Evaluation of the effects of an ectopically-expressed HOX-B4 and Dkk-1 on the growth of human mesenchymal stem cells

• Main Authors: Yue-Lin Tsai, 蔡岳霖
• Other Authors: Yeu Su
• Format: Others
• Language: zh-TW
• Published: 2004
• Online Access: http://ndltd.ncl.edu.tw/handle/39927786487471445782

碩士 === 國立陽明大學 === 生物藥學研究所 === 92 === Human bone marrow-derived mesenchymal stem cells (hMSCs) are multipotent, capable of differentiating into at least three lineages (osteogenic, chondrogenic, and adipogenic) when cultured under appropriate conditions. Because of these unique features, hMSCs, either on their own or in combination with therapeutic gene therapy, hold great promises for treating a variety of diseases. However, methods to promote the ex vivo expansion of hMSCs must be developed before the routine use of these cells in transplantation therapy can be realized.

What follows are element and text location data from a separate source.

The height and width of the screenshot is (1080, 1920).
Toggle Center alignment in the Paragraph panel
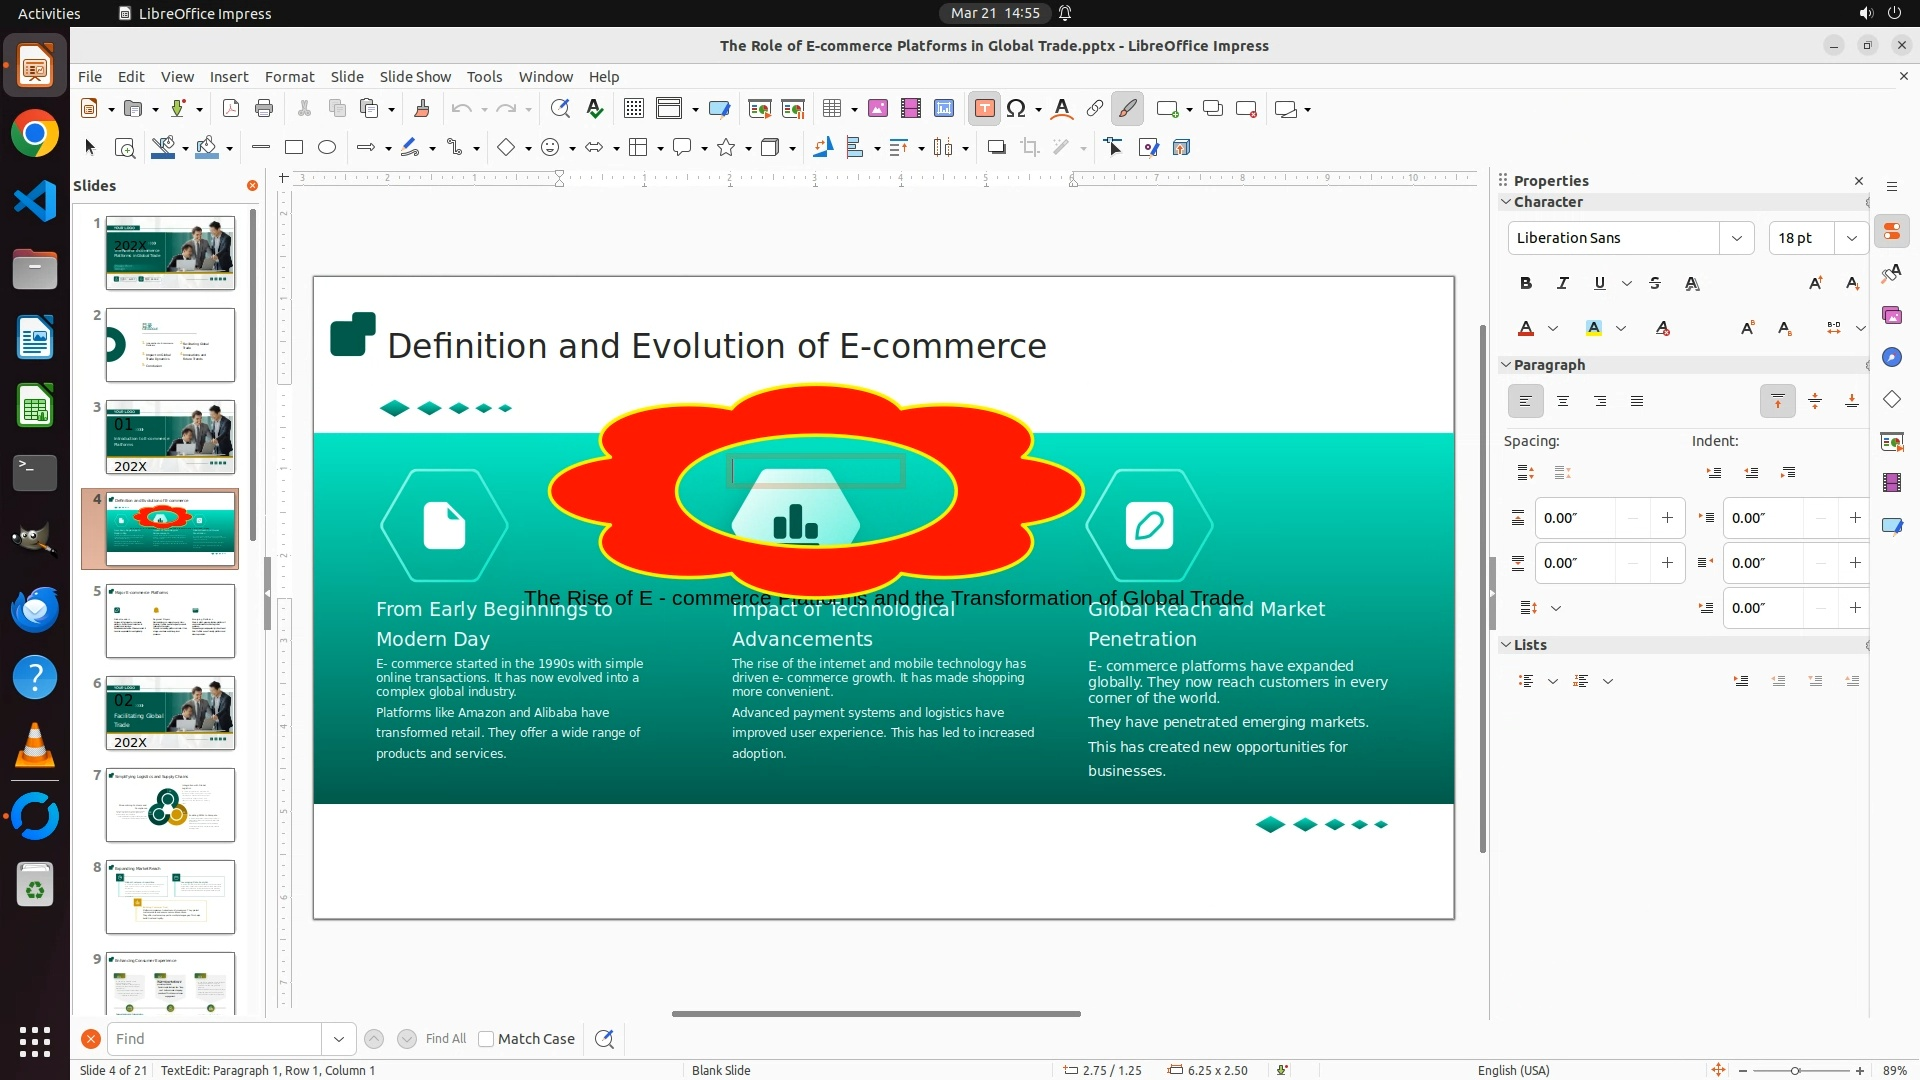coord(1563,402)
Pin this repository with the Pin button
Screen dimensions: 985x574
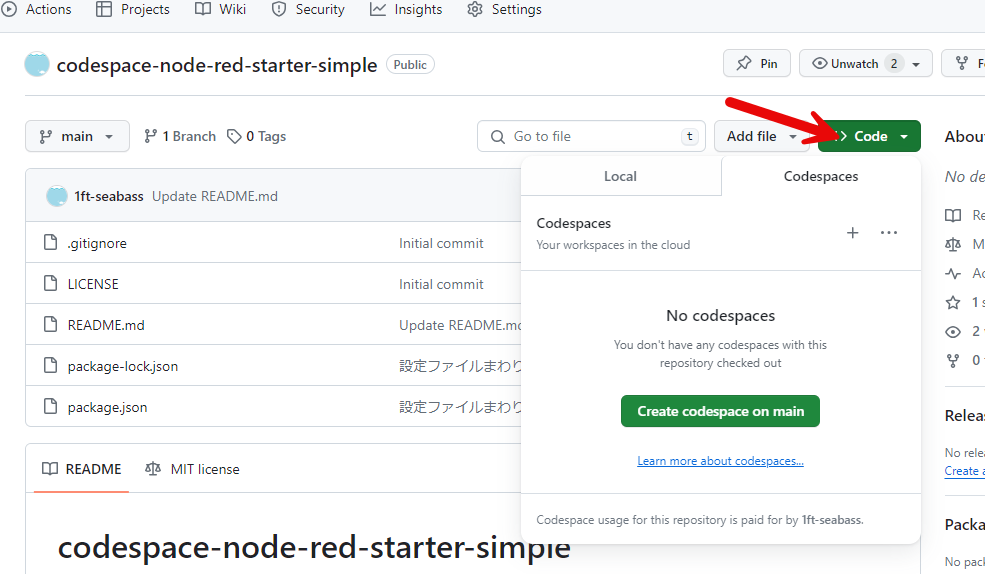(757, 64)
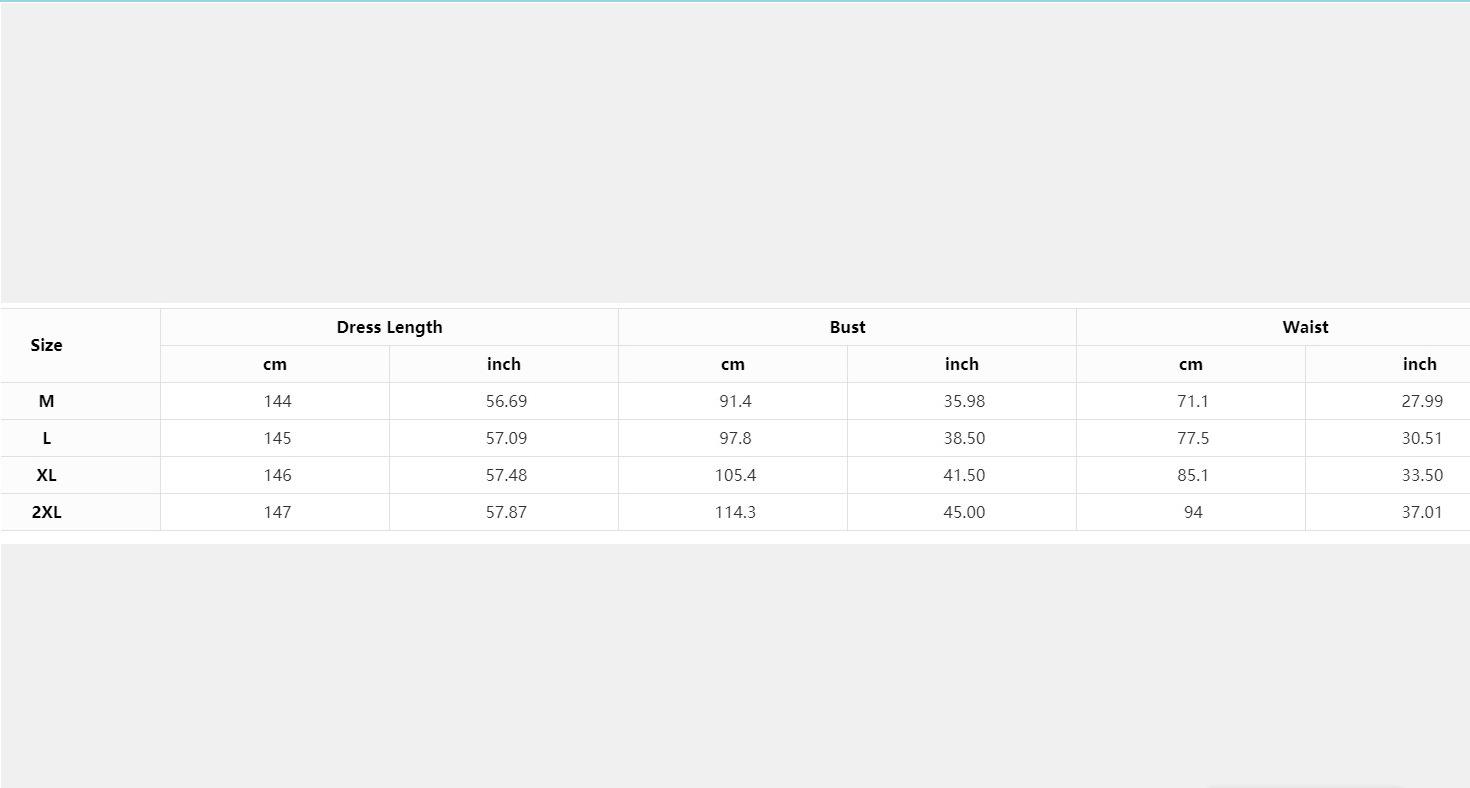The width and height of the screenshot is (1470, 788).
Task: Select the L size row label
Action: click(46, 438)
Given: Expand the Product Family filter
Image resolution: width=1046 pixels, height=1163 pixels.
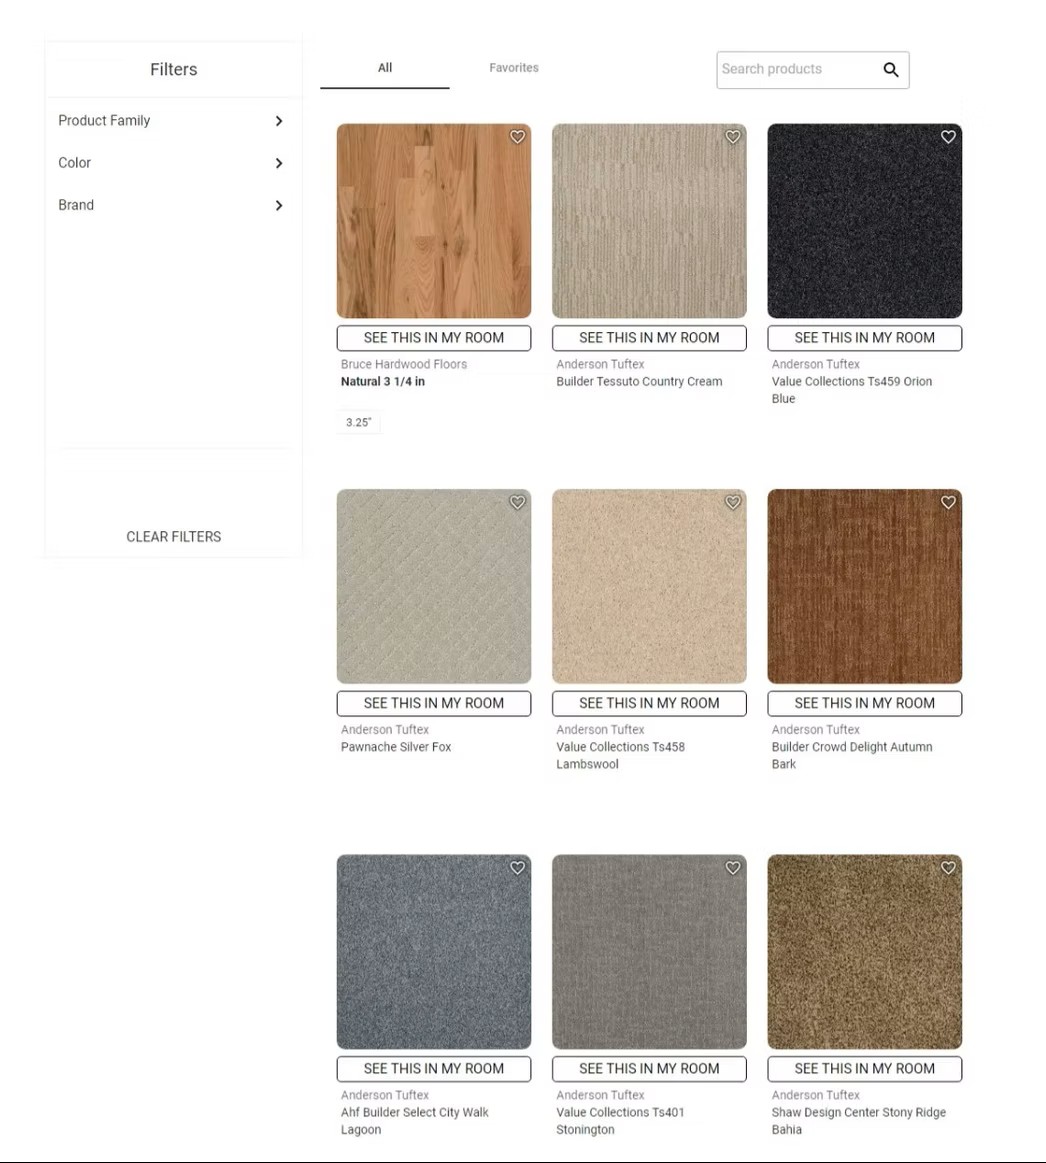Looking at the screenshot, I should click(x=173, y=120).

In this regard, Dickkopf-1(Dkk-1), a potent secreted Wnt antagonist that allows hMSCs to reenter the cell cycle, is a good candidate. Another one worthy of testing is HOXB4 since transduction of its gene and/or protein into hematopoietic stem cells (HSCs) enhances their ex vivo proliferation without impairing their function. To examine the feasibility of using large quantity of HOXB4 or Dkk-1 to facilitate the ex vivo expansion of hMSCs, strategies including direct protein transduction and gene transfer through adenovirus infection were explored in the present study. We showed that green fluorescence protein (GFP) could be transduced efficiently into various types of cells either as a chimeric protein fused with a protein transduction domain (PTD) derived from the Tat protein of HIV-1 or as a complex associated with Pep-1. However, we were unable to overproduce PTDtat-HOXB4 to further examine its effect on hMSCs growth. In the meantime, we detected high expression levels of LacZ gene transduced by recombinant adenoviruses in hMSCs when multiplicity of infection (MOI) of the virus was 3,000. Moreover, results from both MTS assay and direct cell counting demonstrated an increased proliferation of hMSCs ex vivo by enforced expression of virally transduced HOXB4 or Dkk-1 gene.